INFORMATION SUPPLIED -
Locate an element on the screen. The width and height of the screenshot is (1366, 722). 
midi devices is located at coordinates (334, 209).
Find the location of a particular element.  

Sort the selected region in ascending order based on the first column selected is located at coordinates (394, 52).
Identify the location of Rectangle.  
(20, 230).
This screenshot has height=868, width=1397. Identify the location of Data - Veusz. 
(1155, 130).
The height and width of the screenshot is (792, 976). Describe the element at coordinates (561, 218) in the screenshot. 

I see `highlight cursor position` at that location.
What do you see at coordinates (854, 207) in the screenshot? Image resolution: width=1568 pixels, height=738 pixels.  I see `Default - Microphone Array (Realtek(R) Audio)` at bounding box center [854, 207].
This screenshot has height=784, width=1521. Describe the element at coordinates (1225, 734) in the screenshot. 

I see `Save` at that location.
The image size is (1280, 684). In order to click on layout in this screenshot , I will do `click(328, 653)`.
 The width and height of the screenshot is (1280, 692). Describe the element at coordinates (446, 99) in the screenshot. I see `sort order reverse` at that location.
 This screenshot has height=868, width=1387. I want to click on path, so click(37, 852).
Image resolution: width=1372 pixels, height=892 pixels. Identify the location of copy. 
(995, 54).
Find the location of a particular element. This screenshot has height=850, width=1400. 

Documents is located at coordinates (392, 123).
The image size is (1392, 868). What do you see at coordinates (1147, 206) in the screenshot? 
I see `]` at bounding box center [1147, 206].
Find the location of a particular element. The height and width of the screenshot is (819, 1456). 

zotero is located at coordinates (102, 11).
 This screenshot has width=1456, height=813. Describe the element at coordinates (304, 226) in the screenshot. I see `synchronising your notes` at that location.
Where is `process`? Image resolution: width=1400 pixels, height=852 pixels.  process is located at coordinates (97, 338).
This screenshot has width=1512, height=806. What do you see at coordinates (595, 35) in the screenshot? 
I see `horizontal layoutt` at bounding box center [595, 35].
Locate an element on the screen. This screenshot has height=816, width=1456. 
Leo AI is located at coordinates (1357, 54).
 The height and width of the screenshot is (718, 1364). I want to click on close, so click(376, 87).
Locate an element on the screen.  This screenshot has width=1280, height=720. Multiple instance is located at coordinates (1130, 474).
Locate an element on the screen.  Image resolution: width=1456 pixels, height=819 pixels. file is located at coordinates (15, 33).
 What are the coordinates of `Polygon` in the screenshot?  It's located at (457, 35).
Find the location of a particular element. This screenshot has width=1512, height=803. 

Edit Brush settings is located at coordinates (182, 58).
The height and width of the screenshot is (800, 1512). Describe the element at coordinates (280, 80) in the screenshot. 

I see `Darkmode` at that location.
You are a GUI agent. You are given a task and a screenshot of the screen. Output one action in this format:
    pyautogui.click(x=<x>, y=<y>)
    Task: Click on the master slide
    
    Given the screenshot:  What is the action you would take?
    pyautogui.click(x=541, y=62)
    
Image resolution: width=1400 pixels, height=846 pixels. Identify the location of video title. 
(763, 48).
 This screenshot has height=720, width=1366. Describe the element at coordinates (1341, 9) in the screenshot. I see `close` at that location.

YOUR INSTRUCTIONS - Copy out again, unchanged, everything in the records above from the line containing "You are a GUI" down to the end of the records, both ends included.

ANSWER FOR THE TASK -
You are a GUI agent. You are given a task and a screenshot of the screen. Output one action in this format:
    pyautogui.click(x=<x>, y=<y>)
    Task: Click on the master slide
    
    Given the screenshot:  What is the action you would take?
    pyautogui.click(x=541, y=62)
    
Image resolution: width=1400 pixels, height=846 pixels. Identify the location of video title. 
(763, 48).
 This screenshot has height=720, width=1366. Describe the element at coordinates (1341, 9) in the screenshot. I see `close` at that location.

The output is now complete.